Page text:
The Council of Ministers: Configurations, Rotating Presidencies and the High Representative
The Council of Ministers is likewise the object of numerous new provisions in the Treaty of Lisbon.
A Restructuring of Configurations within the Council
First of all, we should recall that the former General Affairs and External Relations Council (GAERC) was split into two different councils:
– the General Affairs Council, which shall “ensure consistency in the work of the different Council configurations” and “prepare and ensure the follow-up to meetings of the European Council, in liaison with the President of the European Council and the Commission”; and
– the Foreign Affairs Council, which shall “elaborate the Union’s external action on the basis of strategic guidelines laid down by the European Council and ensure that the Union’s action is consistent.” The latter is chaired by the High Representative.

Exercises to complete:
1 – In the passage on the Council of Ministers, which former council was split into two different councils?
2 – Quote the Council of Ministers passage from "The Council of Ministers: Configurations, Rotating" to "Treaty of Lisbon.".

Word and element location data:
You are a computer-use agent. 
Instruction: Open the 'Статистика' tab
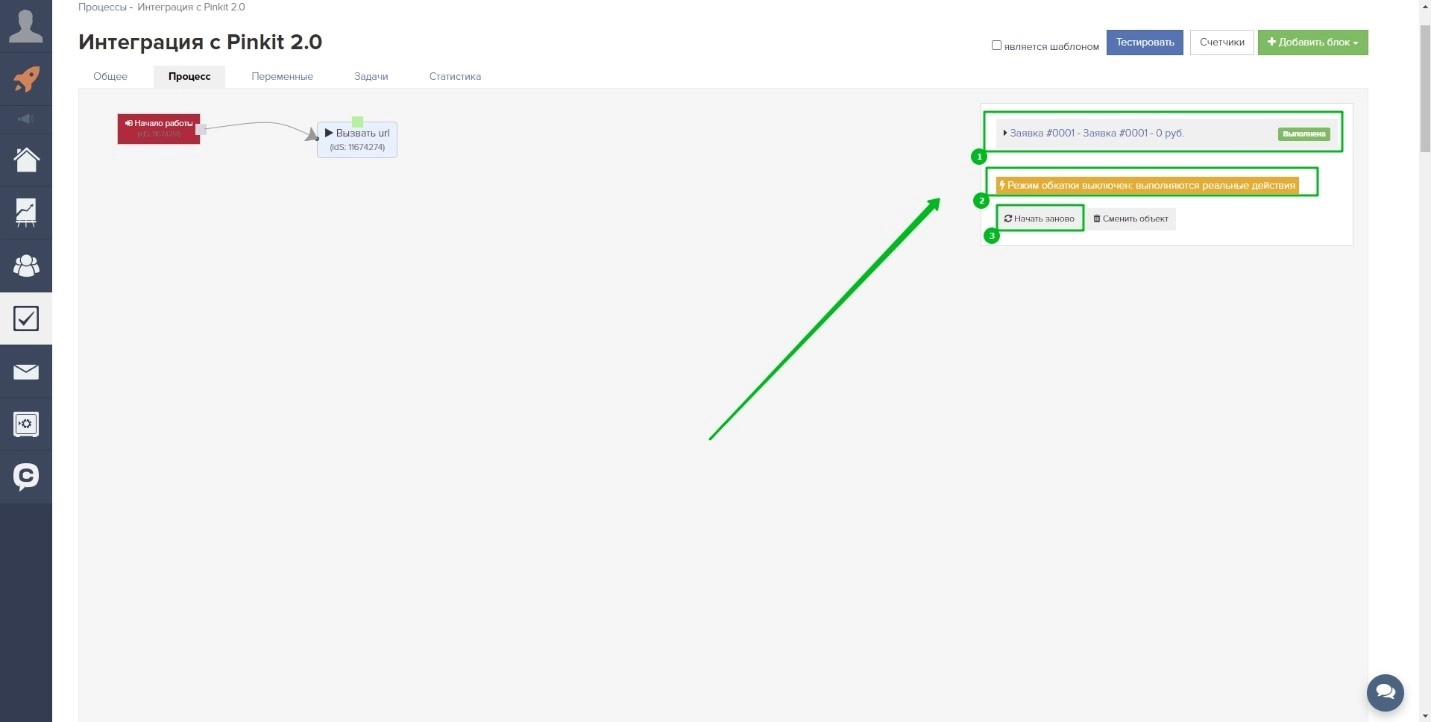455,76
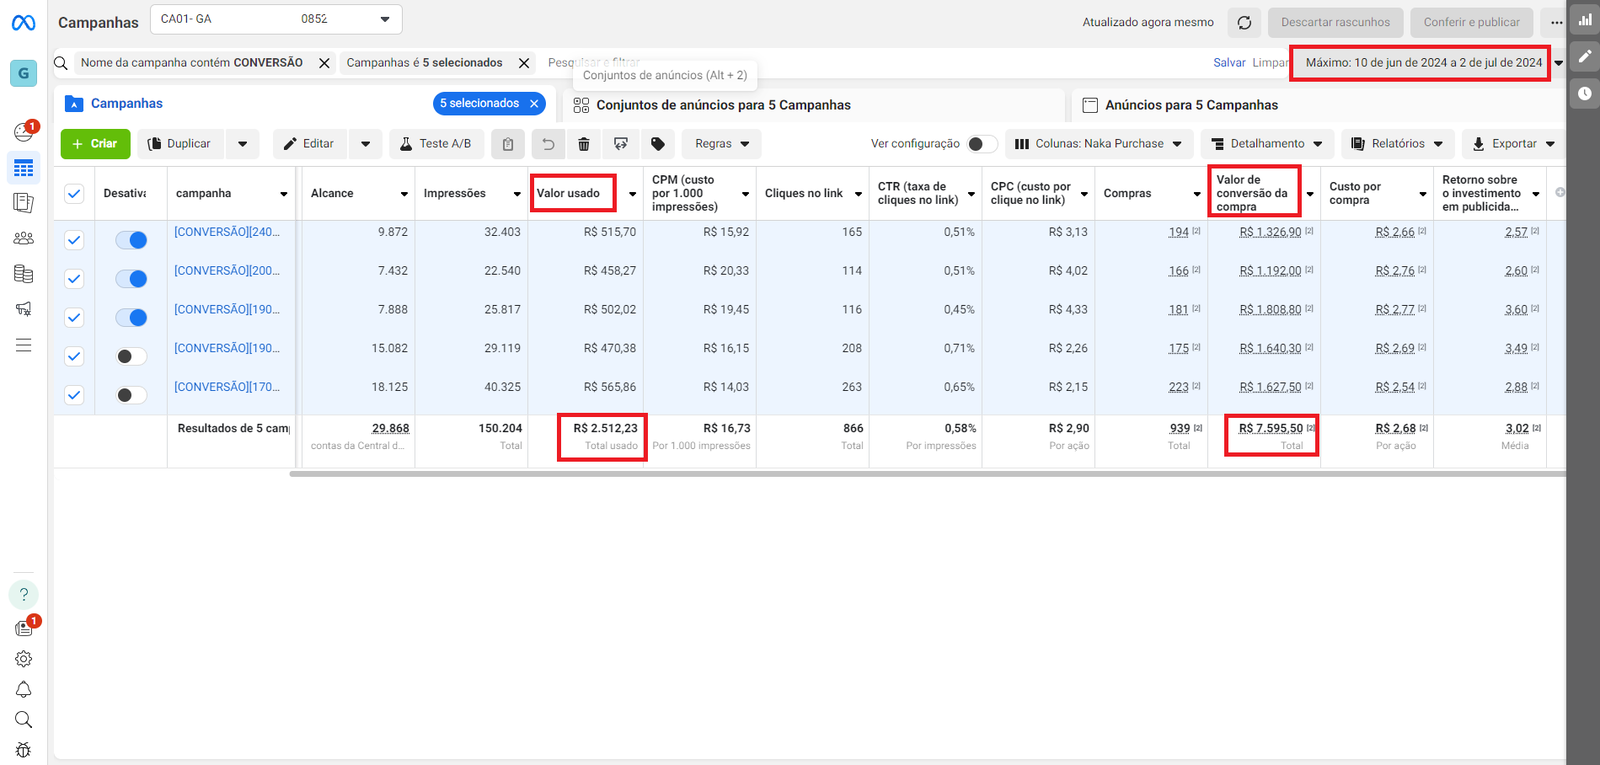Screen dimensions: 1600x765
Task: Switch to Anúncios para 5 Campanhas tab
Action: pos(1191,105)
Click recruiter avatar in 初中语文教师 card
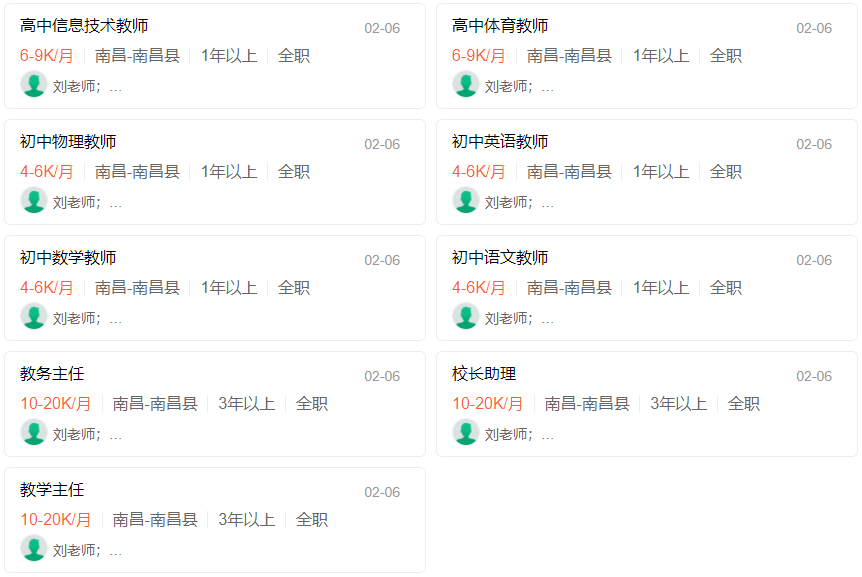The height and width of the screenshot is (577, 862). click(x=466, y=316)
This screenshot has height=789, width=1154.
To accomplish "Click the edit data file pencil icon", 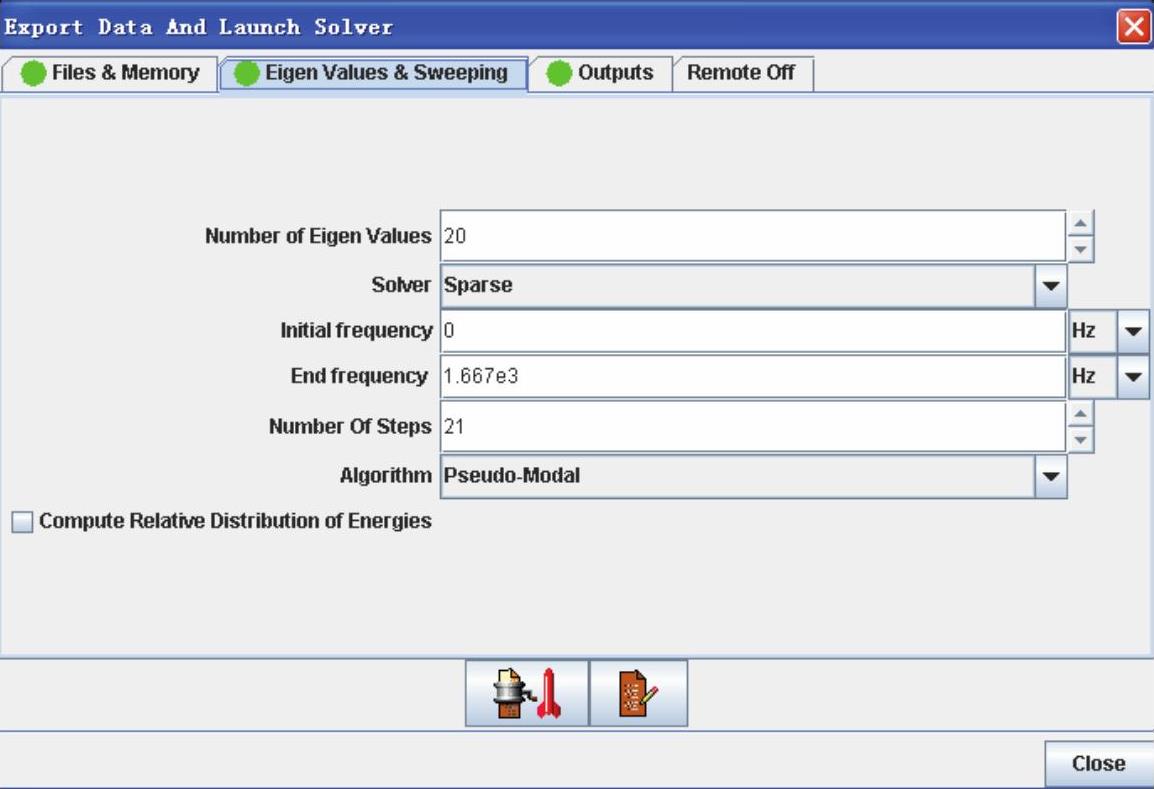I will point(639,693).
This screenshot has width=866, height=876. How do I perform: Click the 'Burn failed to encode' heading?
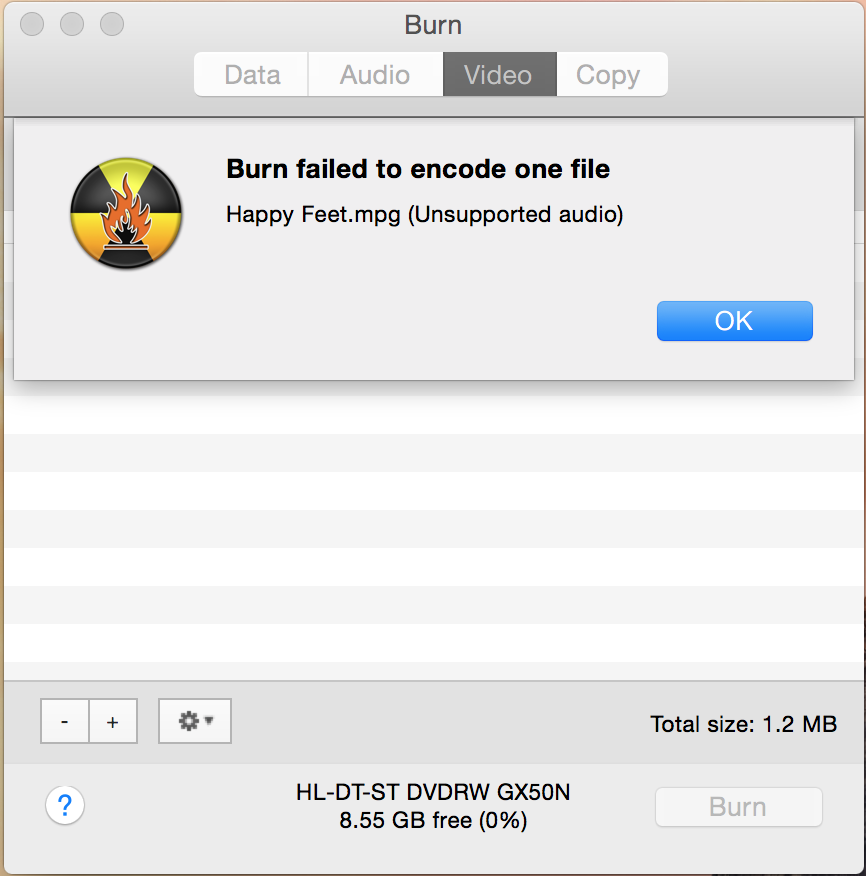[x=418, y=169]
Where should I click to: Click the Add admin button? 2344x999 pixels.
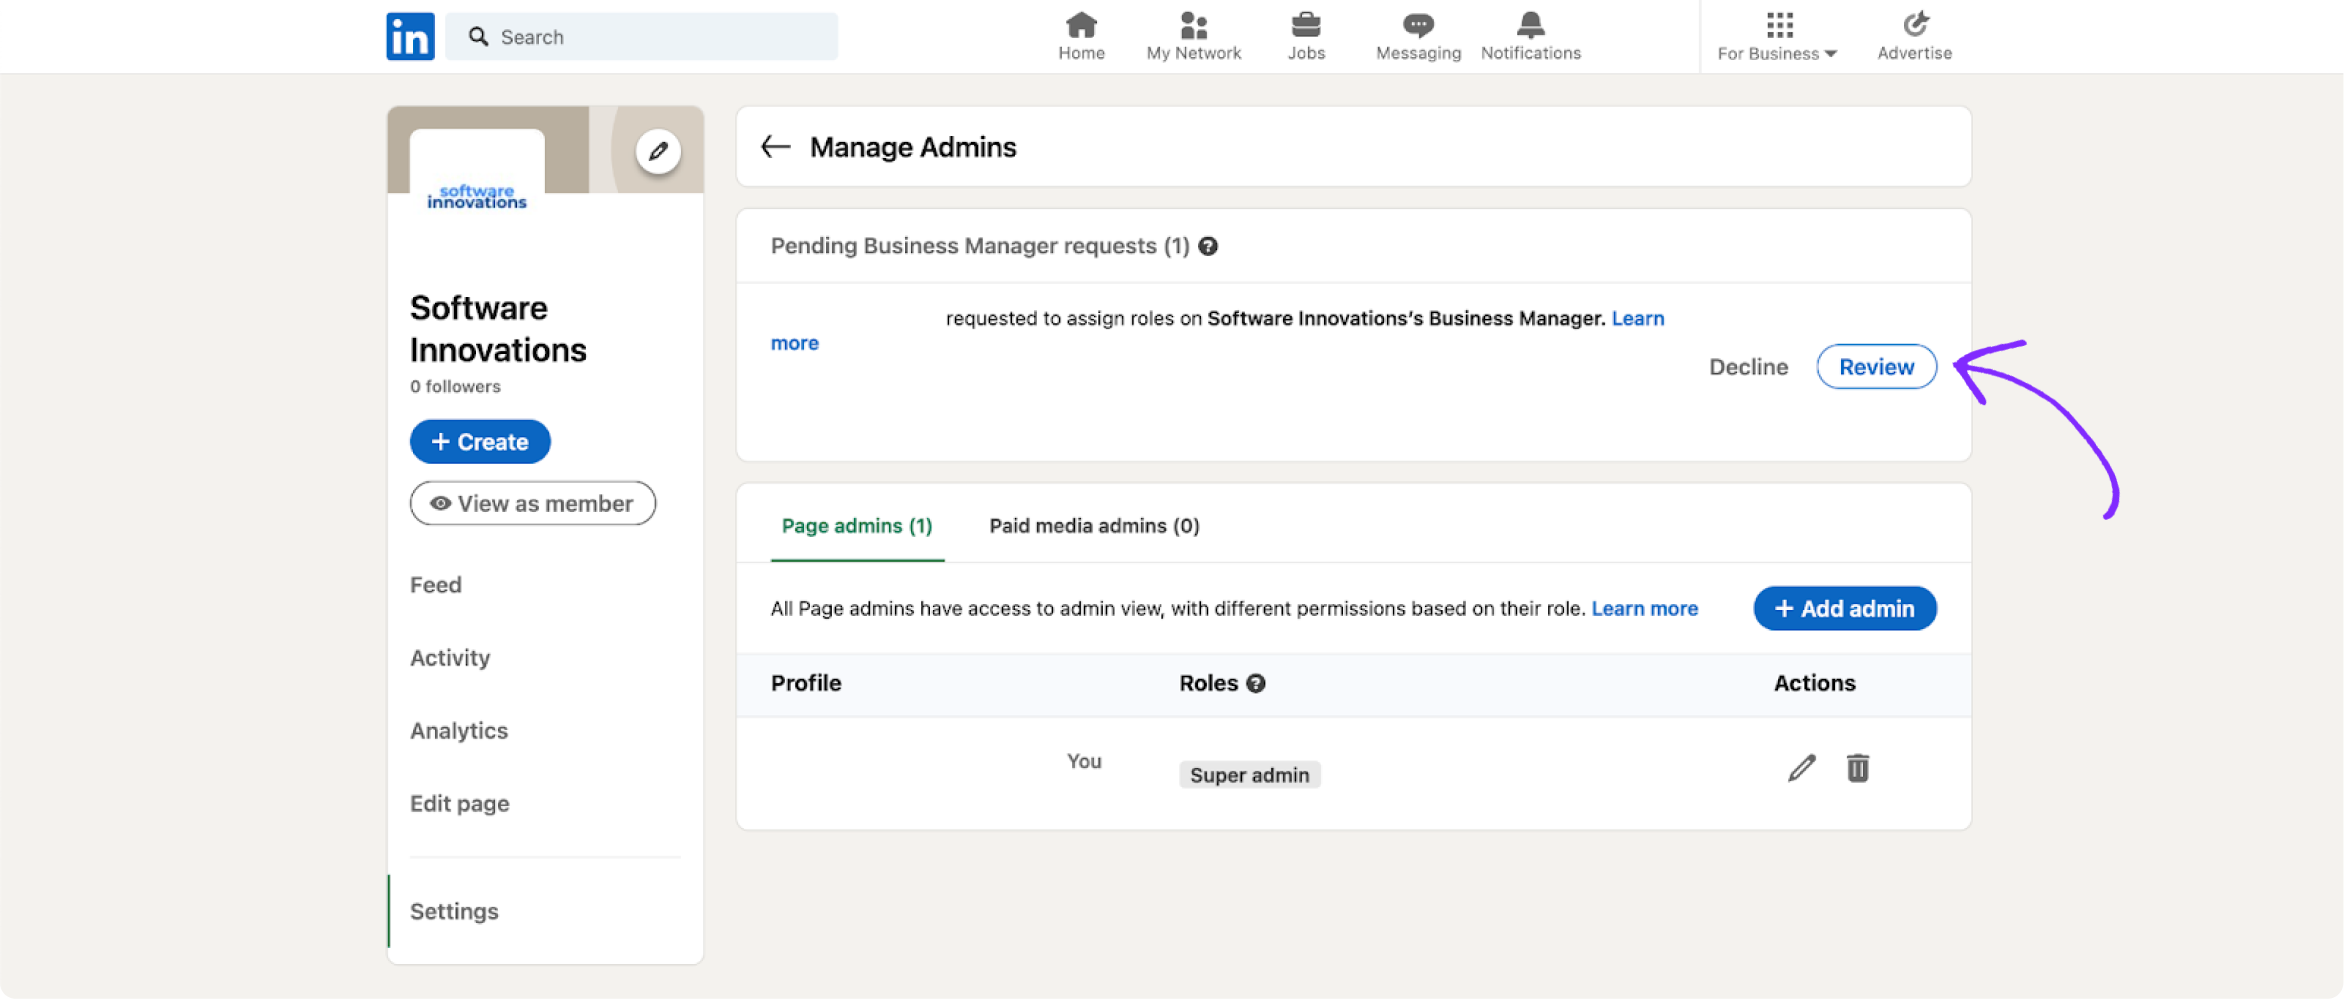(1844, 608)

Written answers:
1 – The General Affairs and External Relations Council (GAERC).

2 –
The Council of Ministers: Configurations, Rotating Presidencies and the High Representative
The Council of Ministers is likewise the object of numerous new provisions in the Treaty of Lisbon.